Probes from HM450 and Affymetrix were matched for gene names (perfectly matching). The CpGs located up to 1500 bps upstream of the gene, gene body, and 3′UTR were included in the analysis. The aDNAm (M-value) was correlated with expression of a corresponding gene (mean of log2 transformed intensities if there was more than one probe) by Spearman correlation. FDR q < 0.05 (corresponding to raw P < 8.66 × 10−6) were considered significant.

Correlation of DNMT3A expression with age or aDNAm’s

A logistic regression model was used because of the skewed distribution of DNMT3A expression (data not shown). Median values were used to dichotomize age (37 years) and aDNAm’s. DNMT3A by IHC was dichotomized using the median Allred score as the cut-point: ≤ 5 = lower expression (n = 43) and 6 = higher expression (n = 66).
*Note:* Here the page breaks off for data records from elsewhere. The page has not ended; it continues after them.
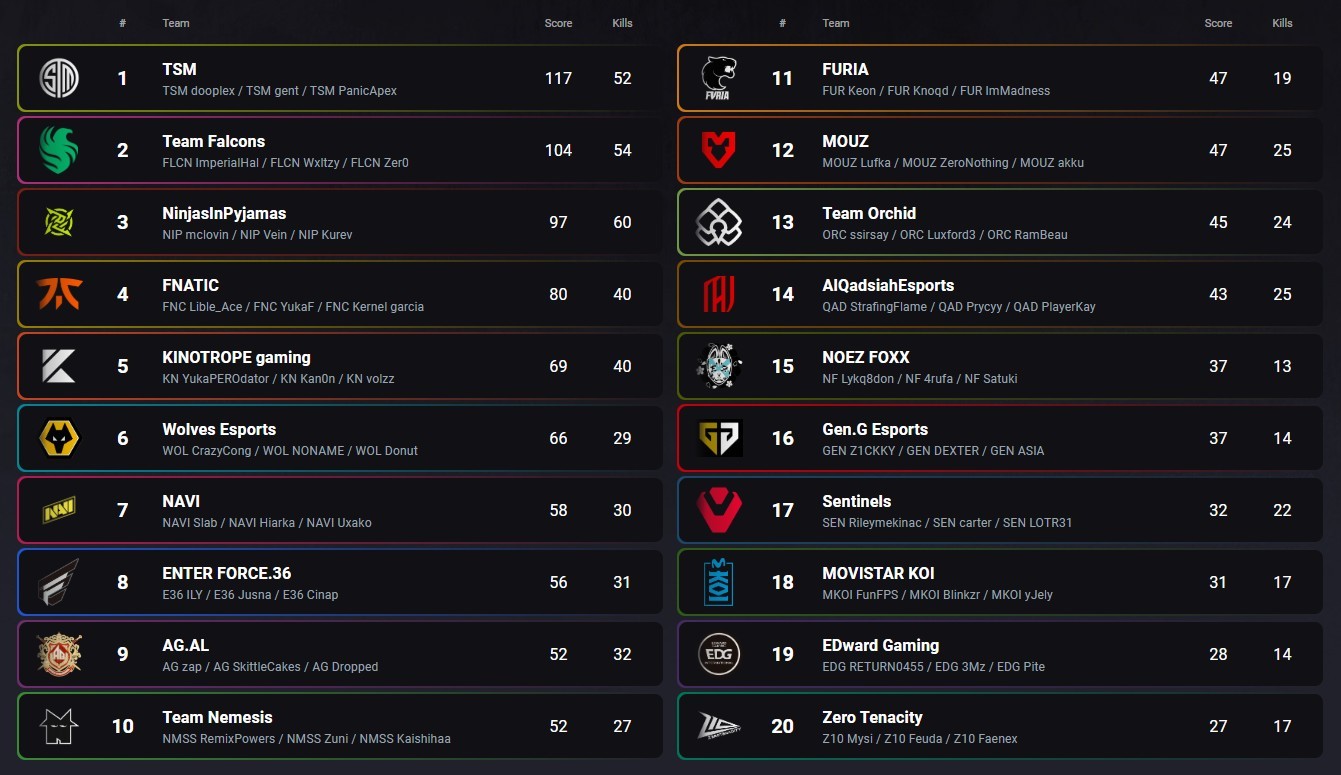This screenshot has width=1341, height=775.
Task: Open the KINOTROPE gaming team name
Action: [x=236, y=357]
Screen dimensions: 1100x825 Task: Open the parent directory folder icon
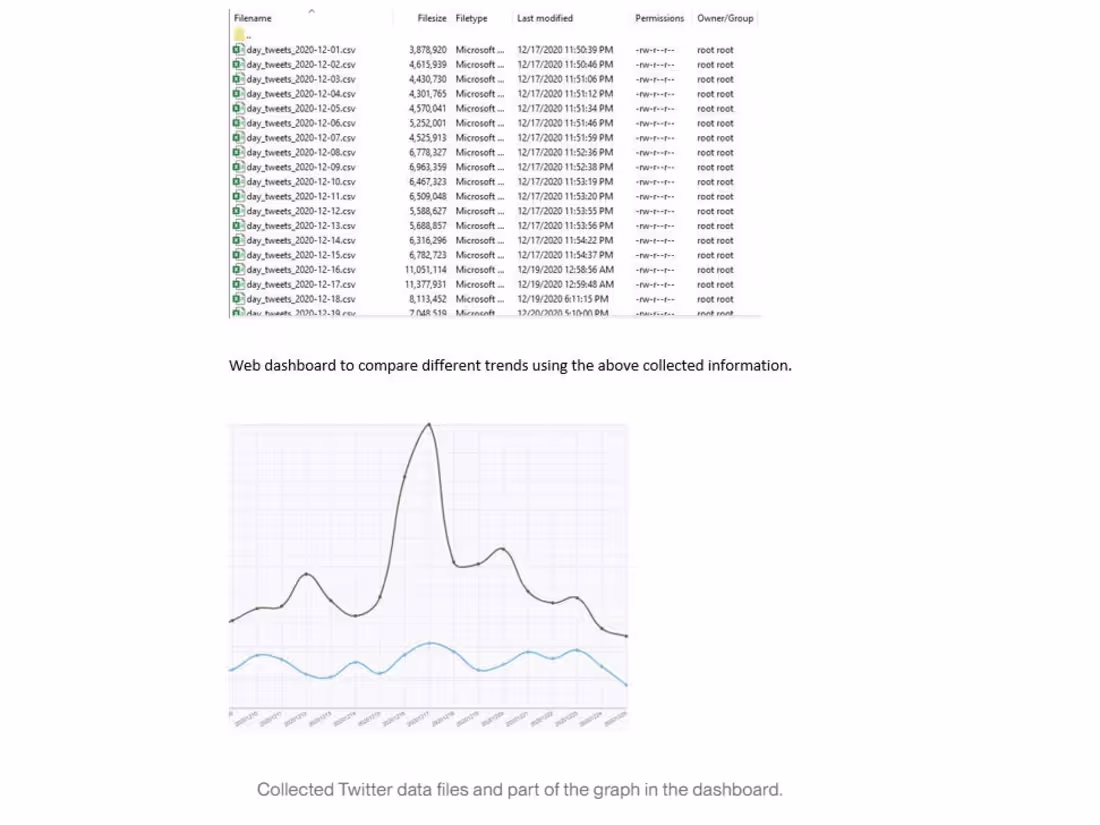click(238, 33)
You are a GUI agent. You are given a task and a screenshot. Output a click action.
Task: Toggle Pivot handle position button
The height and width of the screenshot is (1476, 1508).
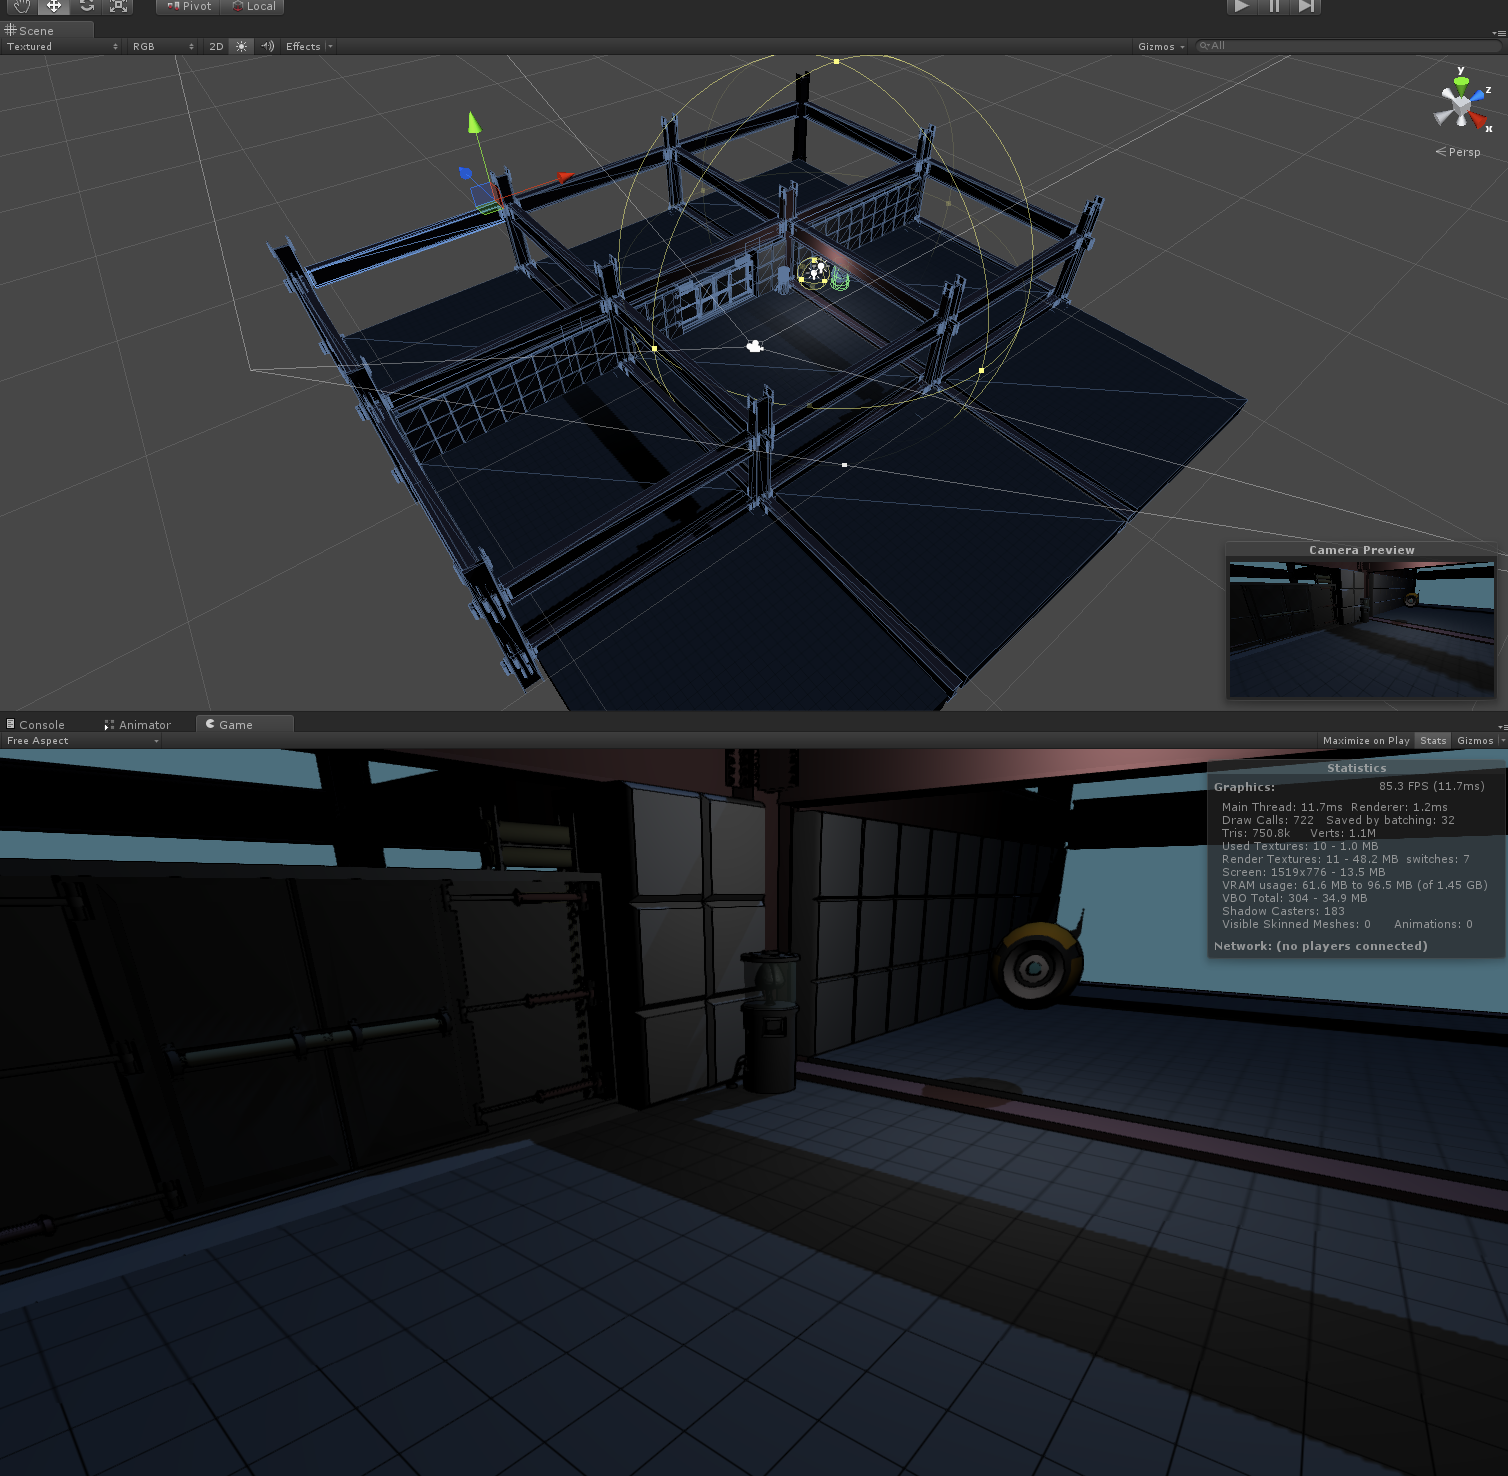189,6
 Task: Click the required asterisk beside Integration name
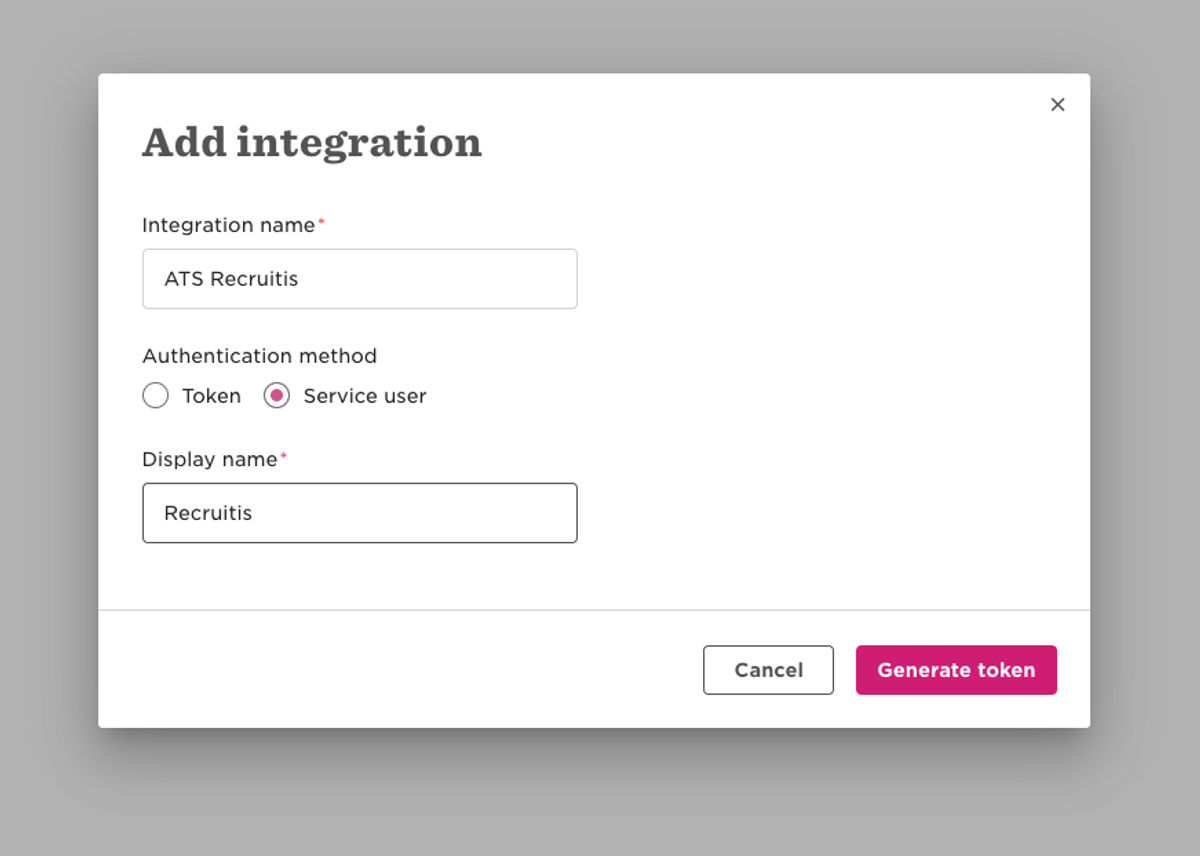point(321,221)
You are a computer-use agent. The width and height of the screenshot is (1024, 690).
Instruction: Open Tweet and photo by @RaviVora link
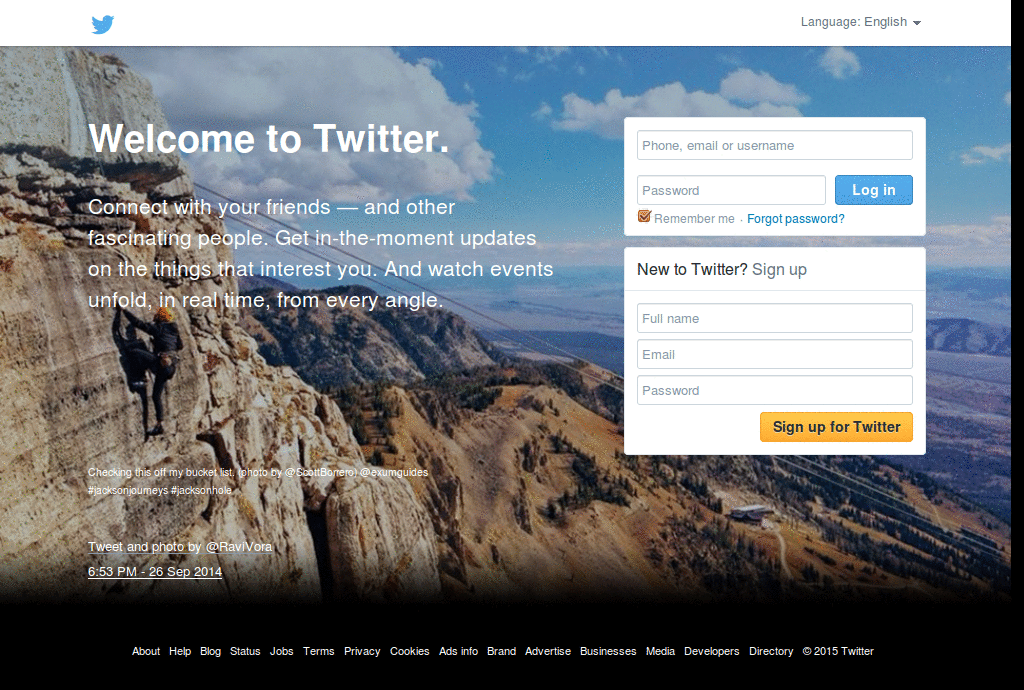[180, 546]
Logistic regression models were used to estimate odds ratios (OR) and 95% confidence intervals (CI) for associations of DNMT3A protein expression with age at a raw P < 0.05 or with methylation levels of aDNAm’s at FDR q < 0.05 (corresponding to raw P < 4.22 × 10−5).

aDNAm’s in the TCGA dataset

Mann-Whitney rank tests were performed to compare mean methylation levels between groups (normal, pooled adjacent normal, pooled tumor, paired normal, and paired tumor tissues) and between different breast cancer types. A raw P < 0.05 was considered statistically significant. To assess aDNAm’s identified from normal breast tissues in TCGA samples, M-values of 1,214 CpGs were first filtered from TCGA datasets and correlated with age using the Spearman correlation. Spearman correlation FDR q < 0.05 were considered statistically significant.

Ingenuity pathway analysis (IPA)

The unique gene list corresponding to aDNAm’s was created and used for IPA. The imported genes were classified by IPA (Ingenuity® Systems, www.ingenuity.com) using the biological functions to be presented as being used for annotation, ranked by score. The score [score = −log10(p-value)] computed by IPA is a measure of the probability of finding identified genes in a set of a list of biological functions stored in the IPA knowledge base (IPKB).